Le Nouvel Observateur. Quel bilan faites-vous de la politique de Nicolas Sarkozy ?
François Chérèque. Il est trop tôt pour parler de bilan. Le président de la République donne l'impression d'un responsable politique qui se préoccupe des problèmes des Français. Il occupe le terrain sur les questions de société comme la pédophilie, la délinquance ou encore les problèmes sociaux, en invitant les salariés d'Alcatel ou d'Airbus. Même si ça ne résoud rien. D'après le dernier sondage du « Figaro », 80 % des Français le trouvent courageux, mais 73 % démagogique. Ils ne sont pas dupes. Ils apprécient ce président dynamique, mais ils le mettent sous surveillance. Il prend des mesures qui, pour l'instant, n'entraînent pas ou peu de réactions hostiles importantes. Mais quand on regarde le fond, quand on les relie entre elles, elles posent problème pour la solidarité nationale.
Le Nouvel Observateur. Concrètement ?
François Chérèque. Un exemple : l'intégration de la CSG dans le bouclier fiscal. En clair, ça baisse la contribution des plus riches au financement de la Sécurité sociale; cela rompt le principe « on paie en fonction de ses revenus ». Même chose sur l'augmentation des franchises sur les actes médicaux. Là, c'est le principe selon lequel « on se soigne en fonction de ses besoins » qui est attaqué.

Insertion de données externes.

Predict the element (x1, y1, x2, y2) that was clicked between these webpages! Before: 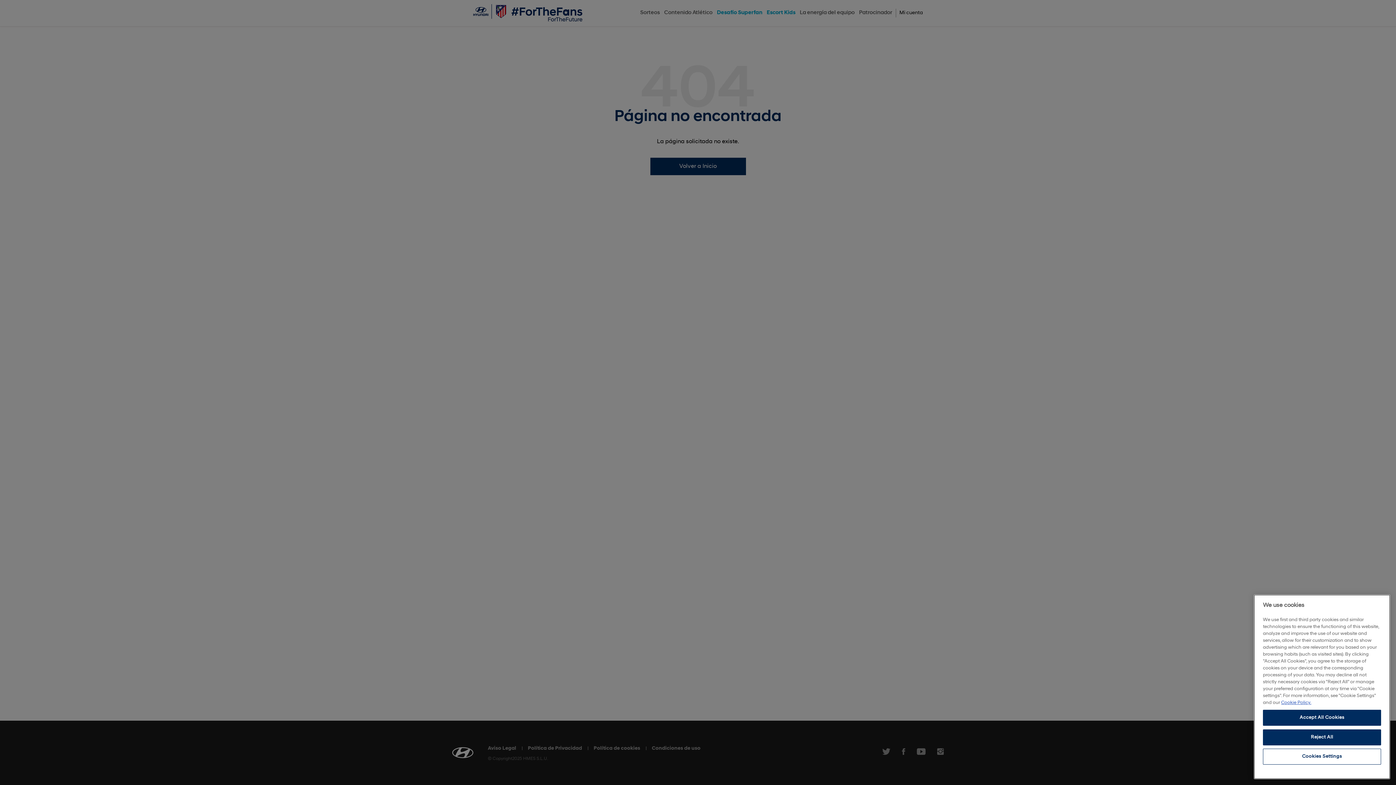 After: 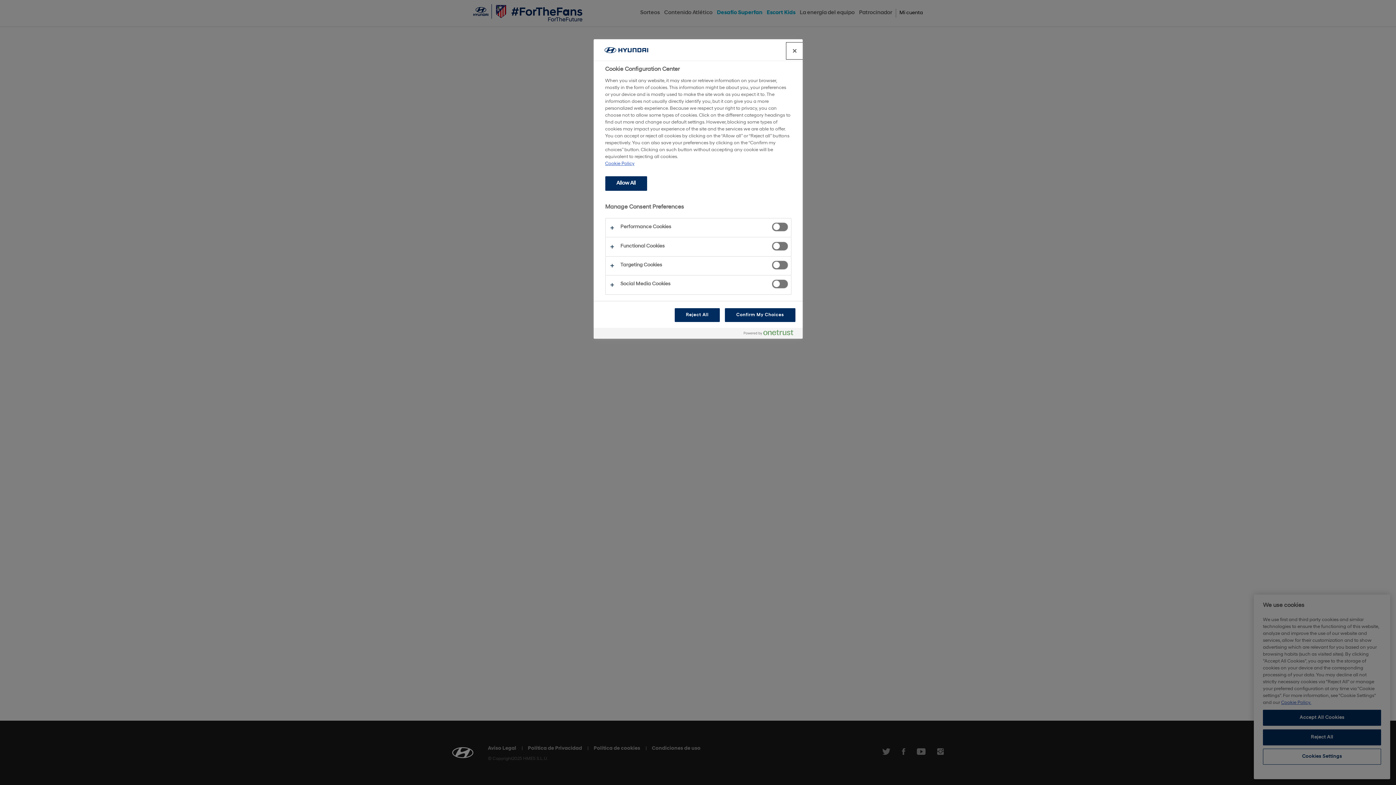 Action: bbox: (1263, 749, 1381, 765) label: Cookies Settings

Le Nouvel Observateur. Vous avez fait un tabac lors de la récente université d'été des Gracques, ces anciens conseillers de gauche, dont certains sont devenus des grands patrons...

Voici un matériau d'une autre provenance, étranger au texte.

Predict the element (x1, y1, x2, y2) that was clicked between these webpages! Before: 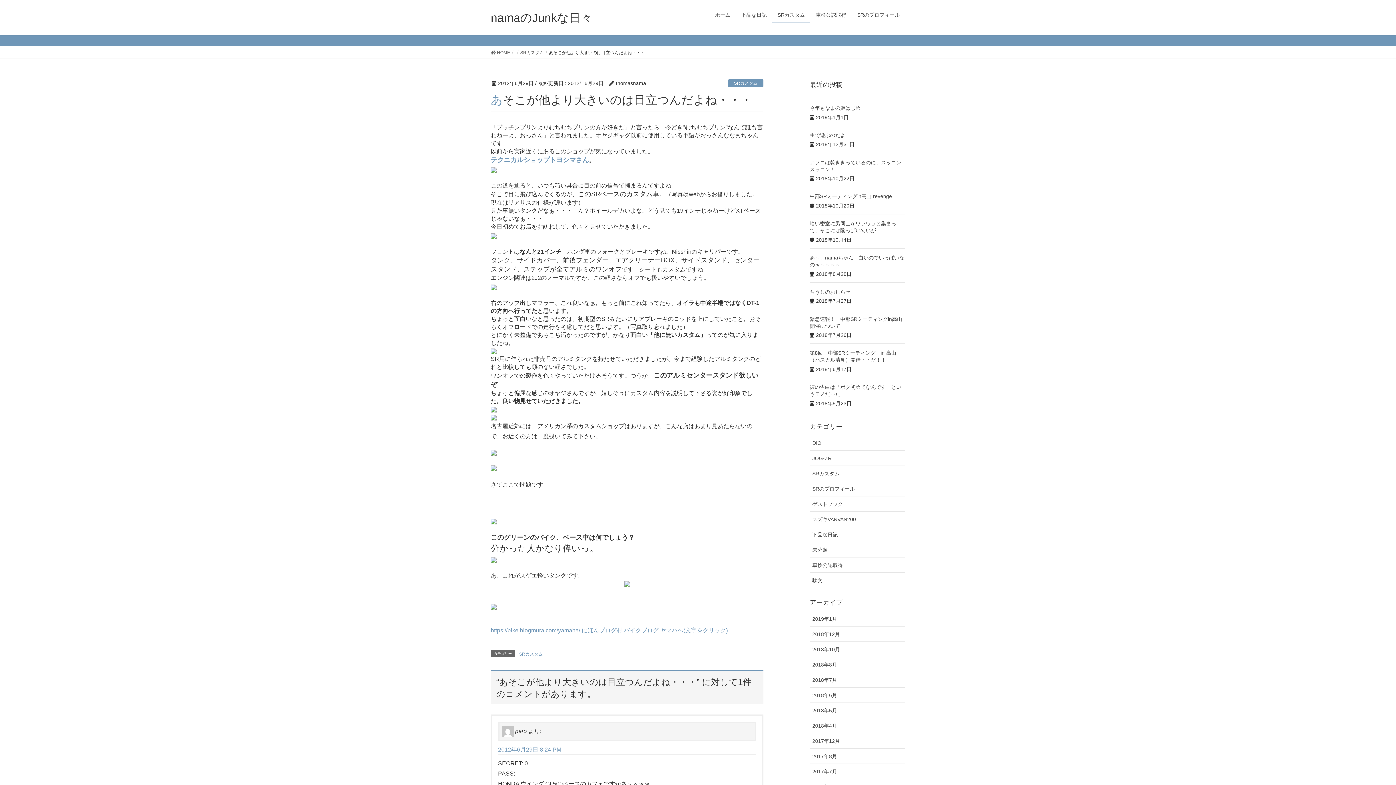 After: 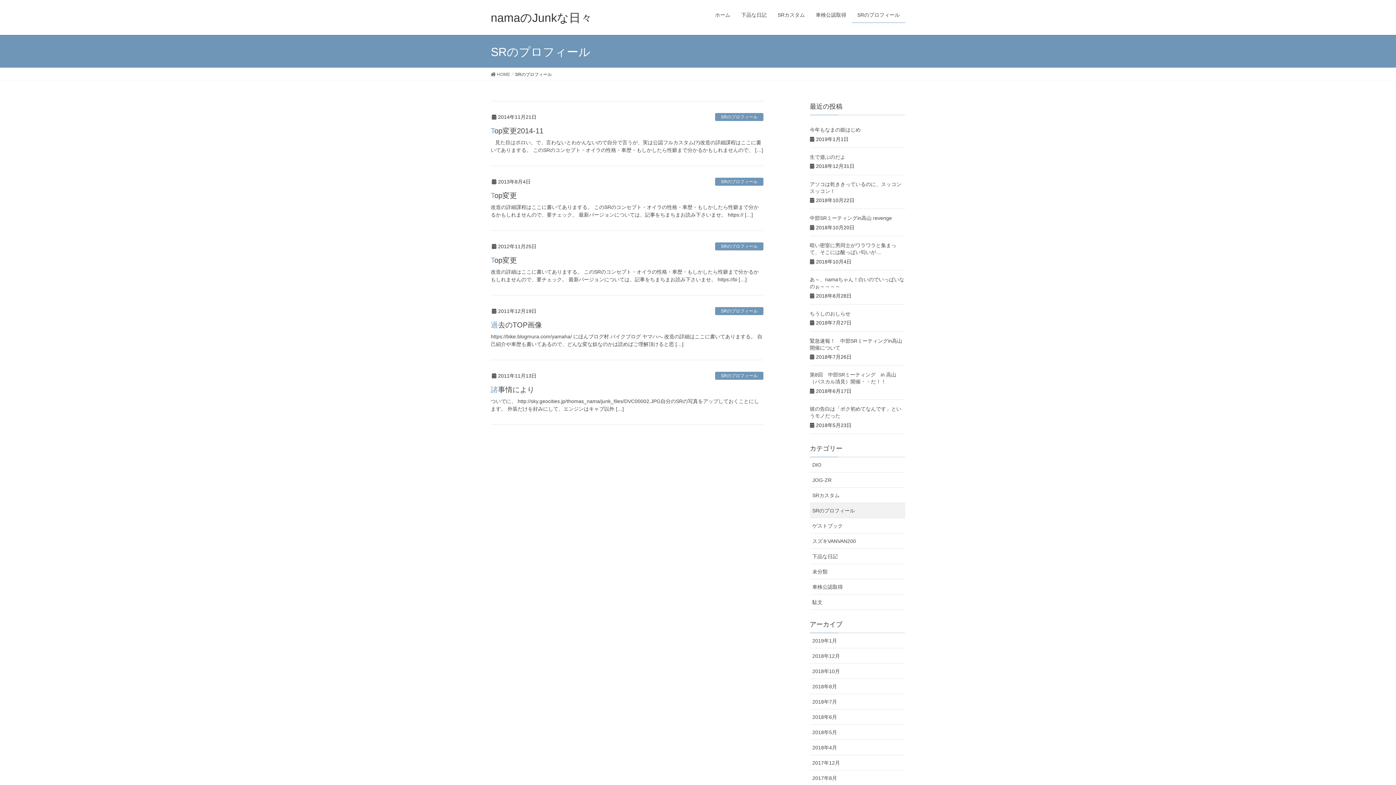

François Chérèque. Contrairement à ce que votre journal a écrit à l'occasion de cette journée, je ne suis pas devenu le « patron » de la gauche. Attention ! La CFDT est indépendante, et j'y tiens. On m'a demandé d'intervenir sur les rapports de la société civile avec les politiques, en particulier la gauche. J'ai dit qu'il fallait que chacun reste à sa place et assume son rôle. Je n'entrerai jamais dans un club politique, quelle que soit sa couleur.